Hello Hugging Face Community,
I am facing an issue with my fine-tuned InstructPix2Pix
model on S.D 1.5. The model was trained to modify blank 2D floorplans (input) into floorplans with colored circles (ground truth/target). My dataset consists of ~540 unique image pairs, and I successfully loaded it locally with prompts for each image.
During training, validation outputs showed gradual improvement up to around 50 epochs, where the model started generating circles on validation images. However, after 50 epochs, the output began to replicate the input image instead of learning the desired transformation.
Training Parameters
Here are the key parameters I used during training
"accelerate", "launch", "--mixed_precision=fp16", "train_instruct_pix2pix.py",
--pretrained_model_name_or_path ${MODEL_NAME}
--train_data_dir ${DATASET_ID}
--resolution 256
--random_flip
--train_batch_size 4
--gradient_accumulation_steps 4
--gradient_checkpointing
--num_train_epochs 50
--checkpointing_steps 500
--checkpoints_total_limit 1
--lr_scheduler constant
--max_grad_norm 1
--lr_warmup_steps 0
--val_image_url ###
--validation_prompt "Mark plant positions on this 2D floorplan with colored circles. Place large red pots in open spaces, paired only with orange. Groups of three emphasize triangular setups using red, blue, and orange. Avoid straight-line groupings or escalating sizes."
--report_to wandb
--conditioning_dropout_prob 0.05
--seed 42
Steps I Have Tried
- Lowered learning rate (e.g.,
5e-05
) as well as higher learning rate (2e-04) - Used both
constant
andlinear
learning rate schedulers - Experimented with different CFG weights during inference
Unfortunately, the issue persists: during inference, the model outputs the same input image rather than transforming it as per the training.
Inference Script:
from diffusers import StableDiffusionInstructPix2PixPipeline, DDPMScheduler
from PIL import Image
import torch
# Load the pipeline
repo_path = "/home/ec2-user/SageMaker/diffusers/examples/instruct_pix2pix/instruct-pix2pix-model_LR_linear"

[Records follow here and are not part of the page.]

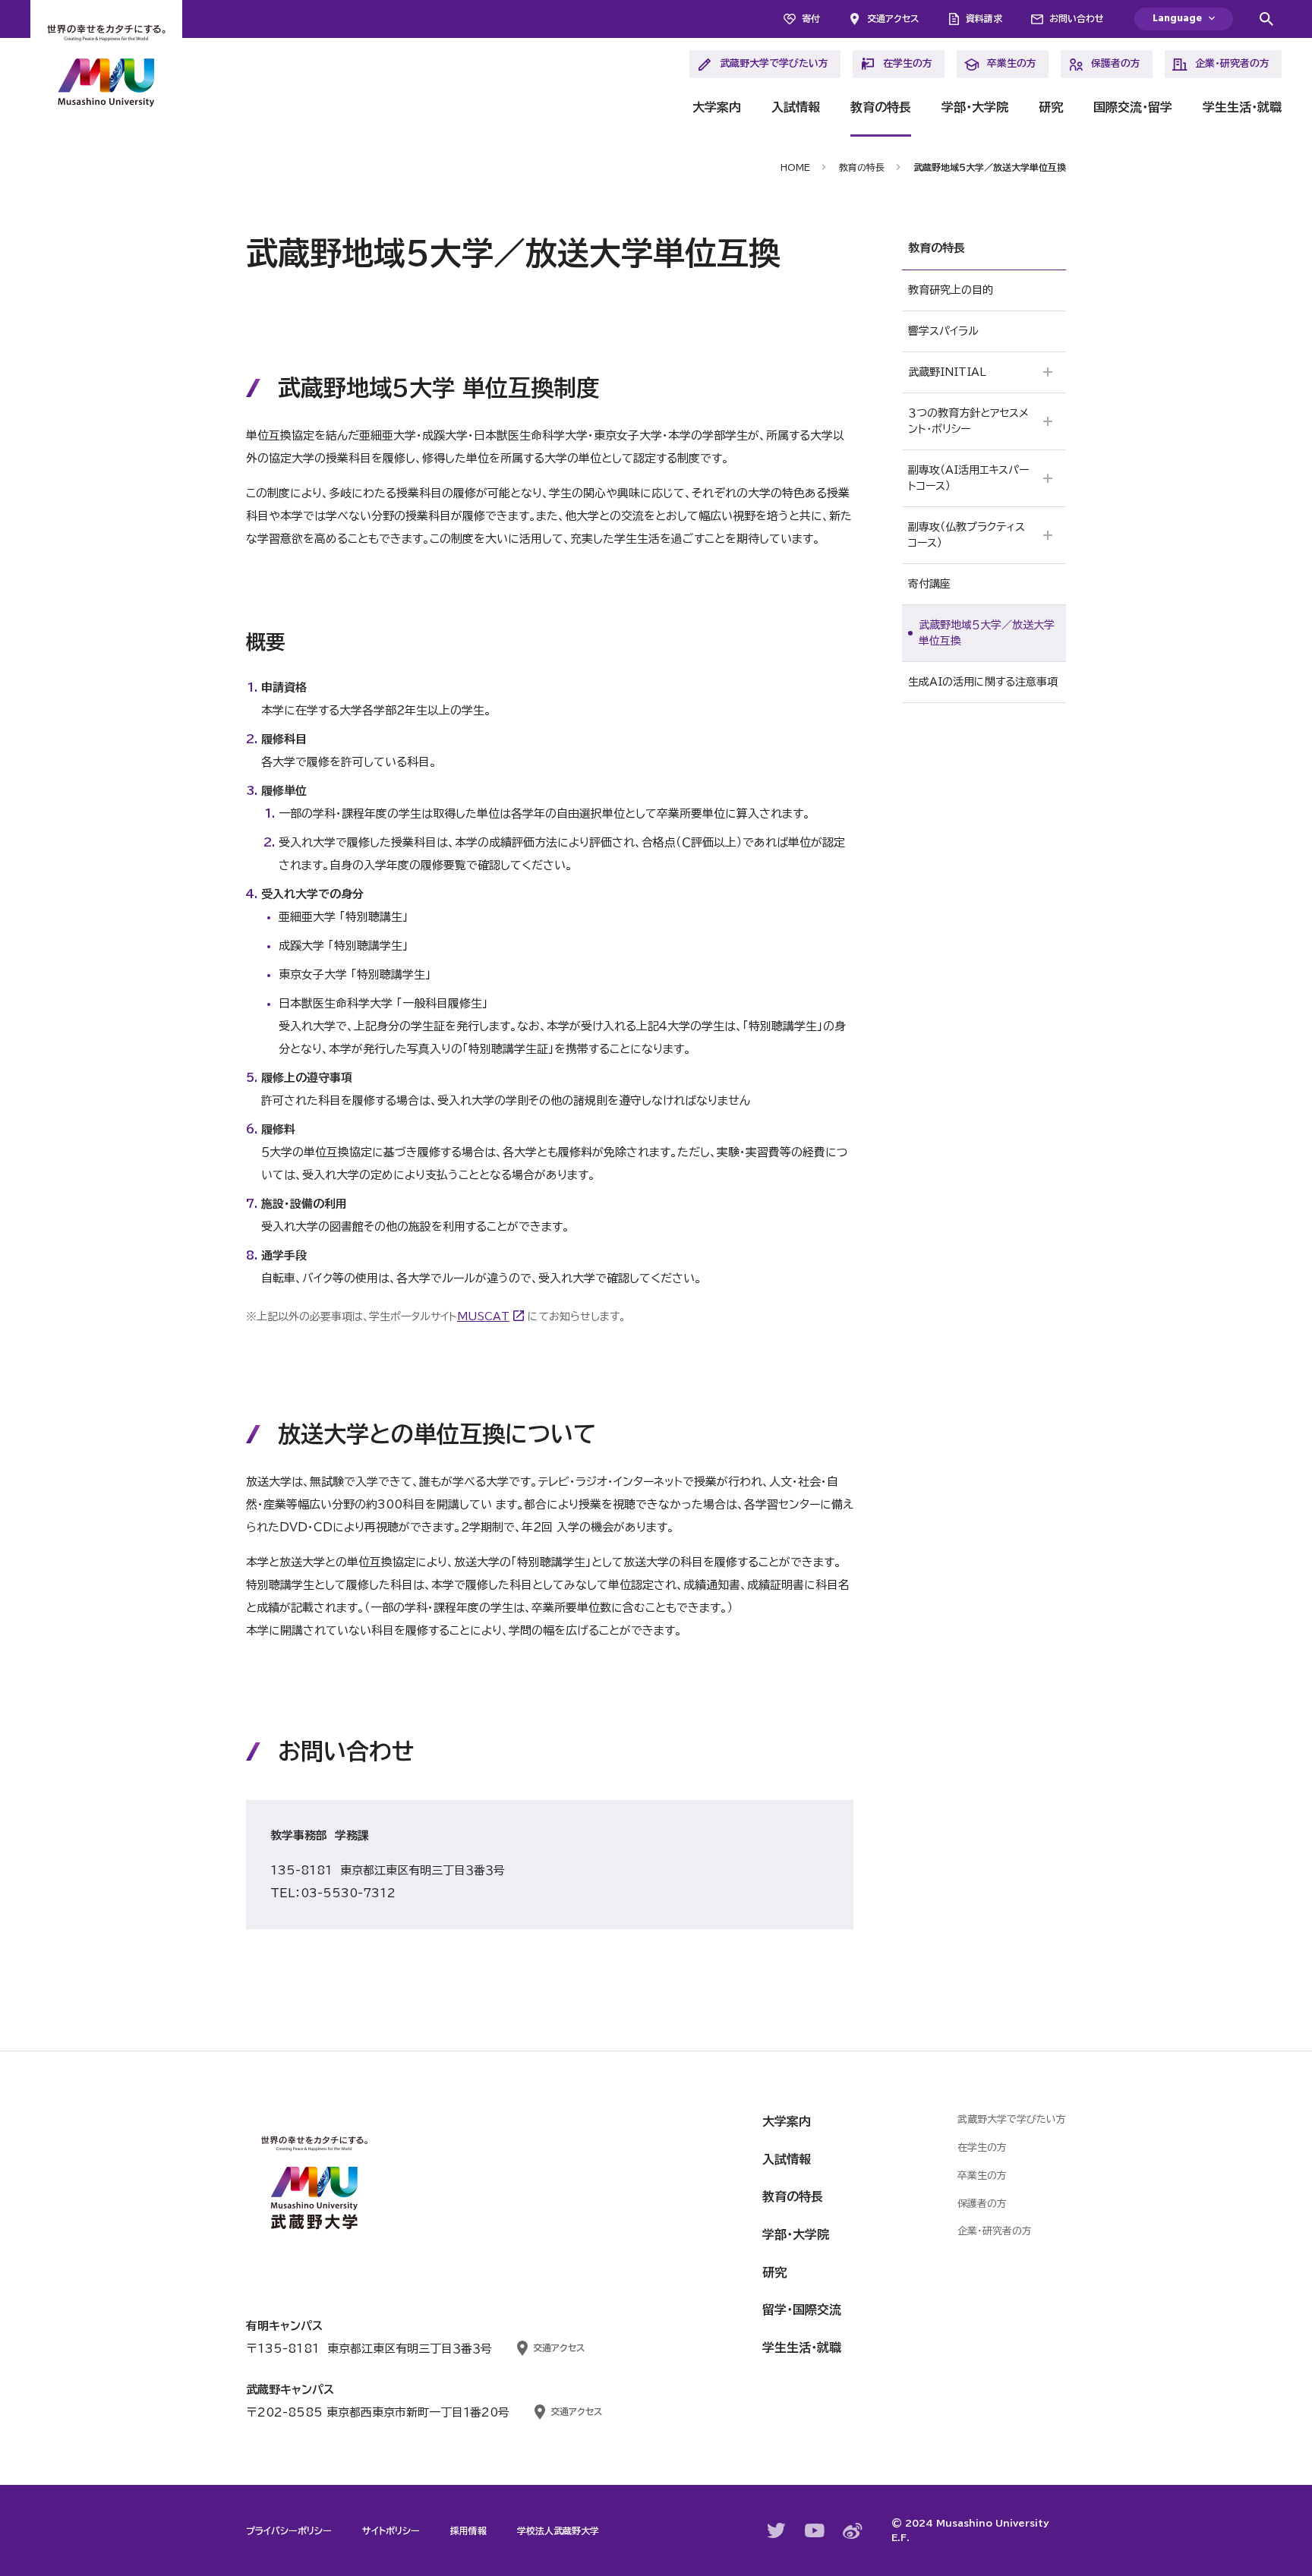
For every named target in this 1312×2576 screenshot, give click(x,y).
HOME (795, 167)
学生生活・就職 (1242, 107)
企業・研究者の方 (1232, 63)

pipe = StableDiffusionInstructPix2PixPipeline.from_pretrained(repo_path, torch_dtype=torch.float16)
# Use the DDPMScheduler (used in training)
pipe.scheduler = DDPMScheduler.from_config(pipe.scheduler.config)
# Move the pipeline to GPU
device = "cuda"
pipe = pipe.to(device)
# Load and preprocess the input image
image_path = "/home/ec2-user/SageMaker/diffusers/examples/instruct_pix2pix/dataset/test/FP_NP_ 111.png"
image = Image.open(image_path).convert("RGB")
image = image.resize((512, 512))
# Define the prompt and inference parameters
prompt = "recreate the floorplan with coloured circles on it"
guidance_scale = 7.5
num_inference_steps = 50
seed = 42
# Set up the generator for reproducibility
generator = torch.Generator(device).manual_seed(seed)
# Run inference
try:
images = pipe(
prompt=prompt,
image=image, # Include the conditioning image
guidance_scale=guidance_scale,
num_inference_steps=num_inference_steps,
generator=generator
).images
# Save the output image
output_path = "output_image_ddpm.png"
images[0].save(output_path)
print(f"Image saved to: {output_path}")
except RuntimeError as e:
print(f"Error during inference: {e}")
My Question
How can I prevent the model from simply replicating the input image and ensure it learns the transformation from the ground-truth/target images during inference? Are there any suggestions for parameter tuning or model adjustments that might help?
Thank you for your time and guidance!